Pakistan may also think about resetting its ‘integrated policy mechanism’ for such an agenda. The levelised costs of power generation Pakistan already faces are the lifetime cost of ‘renewables’, the approach could be developed by the policymakers to indicate the relative merits of identifying the subsidising methods of clean developing technologies. Consideration of risk and return is vital in the energy-security appraisal; the discount method could be applied technically to encapsulate double-jeopardy in a non-specific way.

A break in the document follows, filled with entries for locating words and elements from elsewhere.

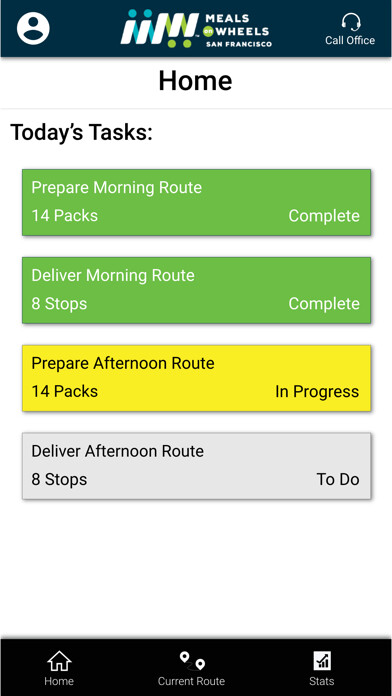Tap the Call Office headset icon
This screenshot has width=392, height=696.
tap(351, 21)
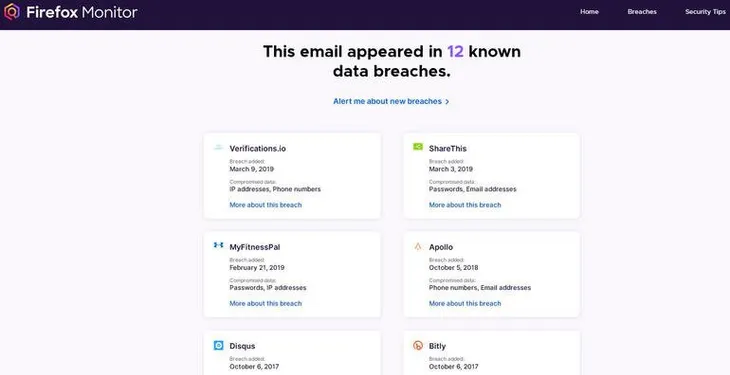Select the Disqus breach card title
The image size is (730, 375).
pyautogui.click(x=242, y=346)
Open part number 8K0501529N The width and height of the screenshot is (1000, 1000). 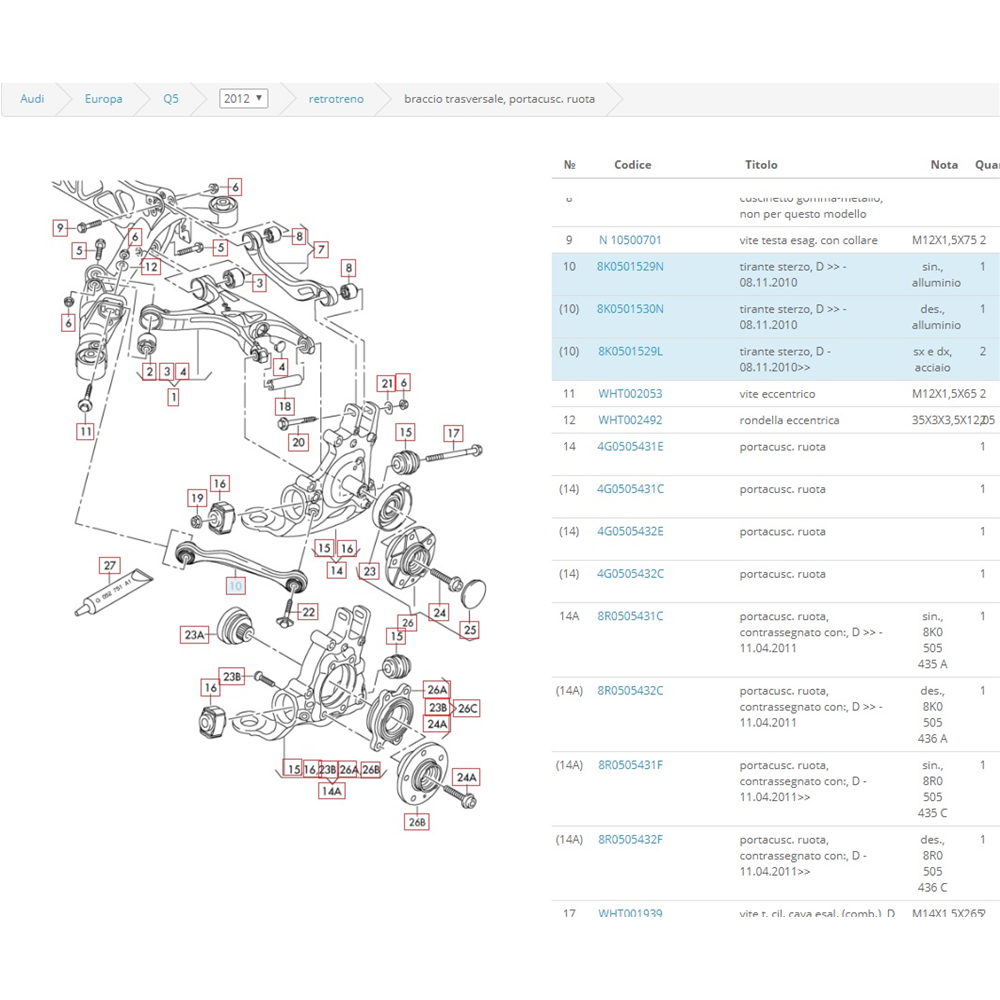[630, 267]
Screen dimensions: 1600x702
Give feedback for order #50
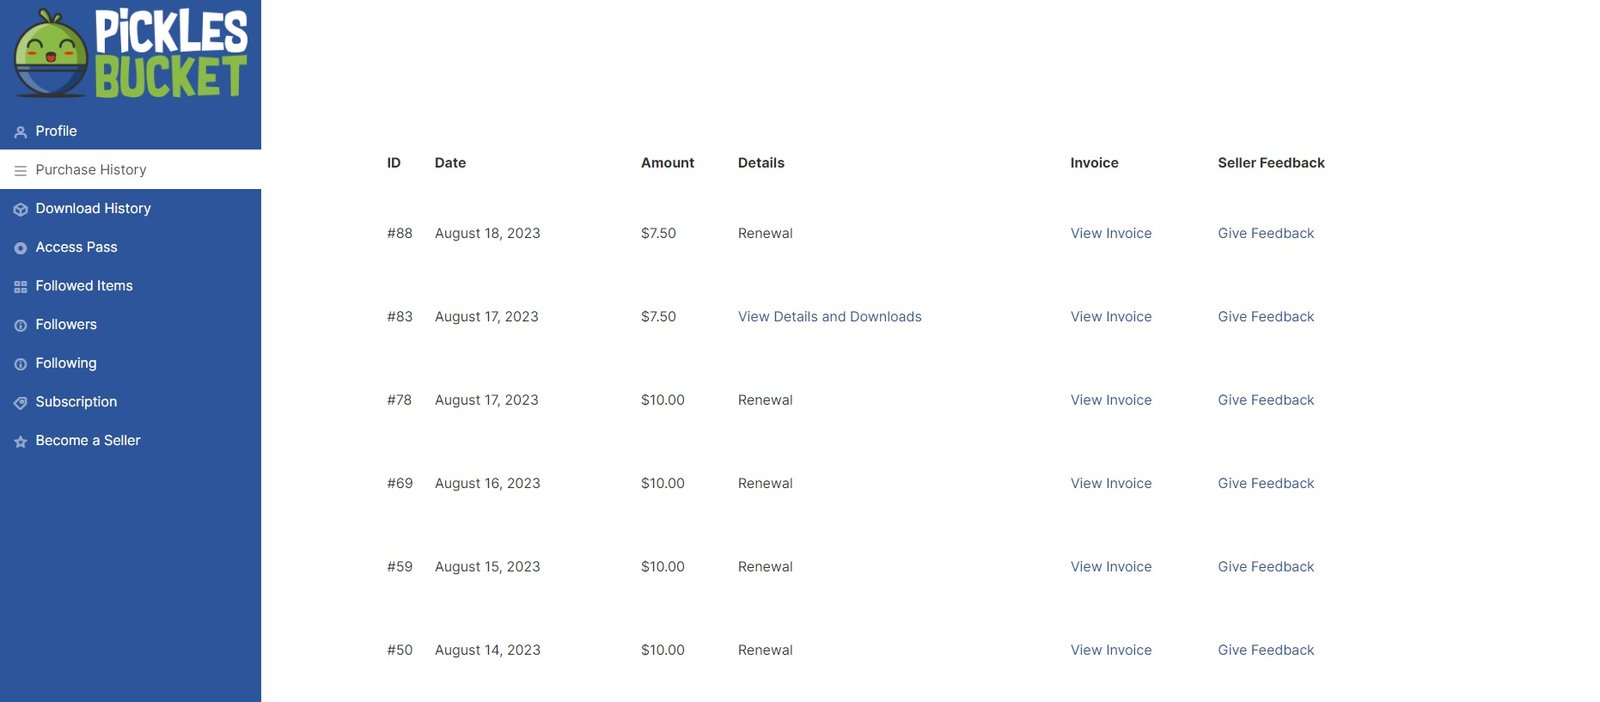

The assessment also entails that the existing environmental-and-climate policy at various levels is not integrated with the energy policy. As after the 18th amendment, such policies are inter-provincial and inter-ministerial, there has been levelled serious apprehensions regarding policy sustainability at various sectors. The policy integration among security, energy, climate and environment is a possible feature, and Pakistan’s policymakers shall think that the global atmosphere is shaping in the form of a ‘just and equitable’ social system. This is about taking serious steps towards a policy for ‘good governance’ in each sector, i.e., ‘interconnectivity in governance’ besides transparency, accountability and the rule of law. Technical and strategic thinking for energy security is a possible way to serve the public at large at each governing level in Pakistan.
Historically, policymakers and developers have focused on the cost to manufacture the preferred concept of power structures. Fabrication and manufacture with an unsustainable pattern have led to unscrupulous and unprincipled practices. Decommissioning such practices require equitable utilisation of resources, and energy security, in this case, may serve as a point of transmission. The policy could be chained as Pakistan’s Powerplay in China’s GEI with emerging and innovative leadership through a new plan and mechanism at the national level.
In order to remove complexity in mooring line ‘policy’, additional thinking and loading intelligence is required at local levels. As the local body system is already incapable of delivery, the policymakers shall think about how ‘energy’ can be linked from local to international levels. In this case, China’s local to global policy implementation mechanism is an excellent example of a practice setting in international governance.